PerseusDL / catalog_data

MODS and MADS data for the Perseus Catalog
13 stars 12 forks source link

MODS records and CITE URNs #122

Open cwulfman opened 6 years ago

cwulfman commented 6 years ago

I'm puzzling again about the MODS records and their identifiers, and I find myself asking why they don't have CITE URNs.

If I understand this correctly (from reading the Homer Multitext Documentation), CTS URNs refer to texts:

They [CTS URNs] provide the permanent canonical references to texts or passages of text, and are used by Canonical Text Services (CTS) to identify or retrieve passages of text.

and CITE URNs refer to bibliographic carriers:

They [CITE URNs] provide the permanent canonical references to discrete objects (whether physical or notional), and are used by the CITE Collection service to identify and retrieve digital representations of those objects.

So it makes sense that the Argonautica of Apollonius Rhodius would have a CTS URN (urn:cts:greekLit:tlg0001.tlg001). It also makes sense that the text of the Laurentian MS as revised by R. Merkel would have a CTS URN: it doesn't have a CTS URN at the moment, because it hasn't been digitized by the project, but that URN would be something like urn:cts:greekLit:tlg0001.tlg001.rm; the Laurentian MS text would have its own CTS URN as well (e.g., urn:cts:greekLit:tlg0001.tlg001.lms). And Edward P. Coleridge's English prose translation would have a CTS urn (perhaps urn:cts:greekLit:tlg0001.tlg001.epc).

But the published volume identified with CTS urn urn:cts:greekLit:tlg0001.tlg001.opp-eng1 is not a text. It is a discrete bibliographic object that happens to carry urn:cts:greekLit:tlg0001.tlg001.epc. From what I can understand from the documentation, the CITE URN format requires a collection namespace and a work identifier; the CITE URN for this edition might be

urn:cite:perseus:tlg0001_tlg001_coleridge_1889

but could also be a NOID or a UUID:

urn:cite:perseus:13030/f54x54g11

I'm not sure how MODS would represent the relationship between the bibliographic object it is describing (the carrier) and the text or texts being carried; perhaps something using , or escaping altogether and using .

I don't think we need to solve this right now, but I'd like to get your thoughts on it.

AlisonBabeu commented 6 years ago

Oh my goodness, the return of CITEURNs and FRBR. Your analysis is quite right and in all honesty this is one reason I have always called the catalog, FRBR inspired, not FRBR compliant, because in the end, what we have represented through our various CTS URNS is the manifestation level carrier of various expressions of works, because in the end the Perseus Catalog (I swear) really did start as a finding aid.

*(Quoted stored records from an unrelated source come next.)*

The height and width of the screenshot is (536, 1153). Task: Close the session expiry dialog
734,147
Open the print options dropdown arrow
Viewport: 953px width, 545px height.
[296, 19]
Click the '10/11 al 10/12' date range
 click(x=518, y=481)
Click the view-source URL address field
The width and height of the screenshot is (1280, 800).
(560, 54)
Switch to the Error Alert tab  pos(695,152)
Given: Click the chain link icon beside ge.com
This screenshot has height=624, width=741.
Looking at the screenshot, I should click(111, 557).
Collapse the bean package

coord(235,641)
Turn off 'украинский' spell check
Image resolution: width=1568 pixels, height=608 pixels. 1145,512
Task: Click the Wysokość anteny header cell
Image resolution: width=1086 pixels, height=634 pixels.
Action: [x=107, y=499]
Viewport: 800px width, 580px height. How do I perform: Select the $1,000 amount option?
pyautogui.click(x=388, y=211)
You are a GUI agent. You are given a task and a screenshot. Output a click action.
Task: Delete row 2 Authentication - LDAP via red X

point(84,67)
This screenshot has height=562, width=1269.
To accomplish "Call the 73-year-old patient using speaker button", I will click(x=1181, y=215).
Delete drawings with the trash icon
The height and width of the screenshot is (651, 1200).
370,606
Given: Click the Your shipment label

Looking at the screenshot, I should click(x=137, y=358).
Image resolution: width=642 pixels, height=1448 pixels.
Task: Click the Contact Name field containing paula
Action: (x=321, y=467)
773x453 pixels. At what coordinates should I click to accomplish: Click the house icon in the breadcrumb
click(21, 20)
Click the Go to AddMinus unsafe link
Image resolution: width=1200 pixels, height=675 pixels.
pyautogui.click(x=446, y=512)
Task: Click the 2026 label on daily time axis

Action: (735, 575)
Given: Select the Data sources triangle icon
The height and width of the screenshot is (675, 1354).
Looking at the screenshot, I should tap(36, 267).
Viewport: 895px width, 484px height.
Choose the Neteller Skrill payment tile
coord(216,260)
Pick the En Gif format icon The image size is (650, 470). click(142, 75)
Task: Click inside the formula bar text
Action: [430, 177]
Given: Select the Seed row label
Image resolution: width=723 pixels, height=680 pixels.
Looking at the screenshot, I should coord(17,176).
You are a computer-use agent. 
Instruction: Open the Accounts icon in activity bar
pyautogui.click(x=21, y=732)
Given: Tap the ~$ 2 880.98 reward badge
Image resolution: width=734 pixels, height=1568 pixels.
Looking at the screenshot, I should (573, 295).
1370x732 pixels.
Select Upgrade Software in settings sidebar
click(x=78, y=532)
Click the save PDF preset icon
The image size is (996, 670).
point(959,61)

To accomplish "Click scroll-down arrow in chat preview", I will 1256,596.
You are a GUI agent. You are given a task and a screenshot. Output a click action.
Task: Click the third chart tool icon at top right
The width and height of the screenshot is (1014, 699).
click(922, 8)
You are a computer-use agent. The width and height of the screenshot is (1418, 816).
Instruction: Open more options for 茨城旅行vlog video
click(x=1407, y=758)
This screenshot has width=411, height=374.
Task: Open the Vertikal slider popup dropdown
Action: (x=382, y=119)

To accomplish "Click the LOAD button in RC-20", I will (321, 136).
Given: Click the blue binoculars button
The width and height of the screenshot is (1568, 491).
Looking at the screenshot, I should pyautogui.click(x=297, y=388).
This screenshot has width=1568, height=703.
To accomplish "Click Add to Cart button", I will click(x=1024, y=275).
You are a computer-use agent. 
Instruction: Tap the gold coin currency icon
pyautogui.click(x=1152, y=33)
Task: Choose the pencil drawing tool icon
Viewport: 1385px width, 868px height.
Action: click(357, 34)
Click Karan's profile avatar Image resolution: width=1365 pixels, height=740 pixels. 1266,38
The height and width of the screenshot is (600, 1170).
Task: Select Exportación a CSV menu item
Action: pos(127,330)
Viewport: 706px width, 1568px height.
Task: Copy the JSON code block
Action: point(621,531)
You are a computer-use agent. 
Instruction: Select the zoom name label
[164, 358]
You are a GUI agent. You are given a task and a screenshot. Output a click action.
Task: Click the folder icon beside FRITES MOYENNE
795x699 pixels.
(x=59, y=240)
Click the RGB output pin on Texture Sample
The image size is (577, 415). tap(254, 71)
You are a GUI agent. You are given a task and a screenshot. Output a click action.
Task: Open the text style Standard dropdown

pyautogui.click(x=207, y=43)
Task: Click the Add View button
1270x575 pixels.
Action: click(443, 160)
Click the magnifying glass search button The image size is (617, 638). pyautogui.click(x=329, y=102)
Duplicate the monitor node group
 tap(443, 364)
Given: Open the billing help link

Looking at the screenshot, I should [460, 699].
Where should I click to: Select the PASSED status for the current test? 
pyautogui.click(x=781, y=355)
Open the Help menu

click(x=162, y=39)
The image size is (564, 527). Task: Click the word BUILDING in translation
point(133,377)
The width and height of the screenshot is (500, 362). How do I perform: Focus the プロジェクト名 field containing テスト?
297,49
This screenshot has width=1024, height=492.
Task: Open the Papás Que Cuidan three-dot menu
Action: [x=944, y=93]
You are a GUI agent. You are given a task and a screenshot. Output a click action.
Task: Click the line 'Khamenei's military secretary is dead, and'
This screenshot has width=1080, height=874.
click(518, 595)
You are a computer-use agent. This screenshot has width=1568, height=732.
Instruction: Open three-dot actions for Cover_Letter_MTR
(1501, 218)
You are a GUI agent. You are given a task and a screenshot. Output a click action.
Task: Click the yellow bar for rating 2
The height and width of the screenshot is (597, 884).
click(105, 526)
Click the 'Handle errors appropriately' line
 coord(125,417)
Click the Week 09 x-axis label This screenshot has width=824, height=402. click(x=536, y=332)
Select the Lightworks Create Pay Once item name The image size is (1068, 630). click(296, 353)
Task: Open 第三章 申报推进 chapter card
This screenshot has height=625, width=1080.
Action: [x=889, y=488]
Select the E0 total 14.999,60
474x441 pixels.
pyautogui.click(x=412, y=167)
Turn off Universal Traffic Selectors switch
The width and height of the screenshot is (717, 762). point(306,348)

I believe there are several ways that MODS can represent the relationship between a bibliographic object and a notional work but I'll have to look into them more in the next few days.

cwulfman commented 6 years ago

I think you raise a really important point, @AlisonBabeu : the Perseus Catalog started out as a finding aid, but its purpose has evolved. MODS is a schema for representing bibliographic items, as we've been saying -- really good for that, but as such it is not well suited either for finding aids in general or for the specific sort of relationships Perseus seems to want to express, which are generally at a more abstract level.

I've started a wiki page over in the Perseus_catalog repo: https://github.com/PerseusDL/perseus_catalog/wiki/Functional-Requirements. Now that I've waded deep into the metadata marsh, I find myself bogged down, and it isn't clear what to do next.

AlisonBabeu commented 6 years ago

I worry sometimes that its not so much a metadata marsh as metadata quicksand.... or maybe a rabbit hole.

cwulfman commented 6 years ago

@AlisonBabeu @gregorycrane any thoughts on the question of minting identifiers for items in the new Perseus Catalog? Any objections to my setting up an account with https://ezid.cdlib.org?

AlisonBabeu commented 6 years ago

Hi @cwulfman, I'm assuming this would be persistent identifiers for the MODS records as manifestations (but not a replacement for CTS URNs?, Yes?)

cwulfman commented 6 years ago

That's right: if I'm reading the docs correctly (e.g., http://www.homermultitext.org/hmt-doc/cite/cite-urn-overview.html), bibliographic items should be cite-able (duh?) and therefore should have CITE URNs. Many of these items have OCLC identifiers, but not all of them, alas.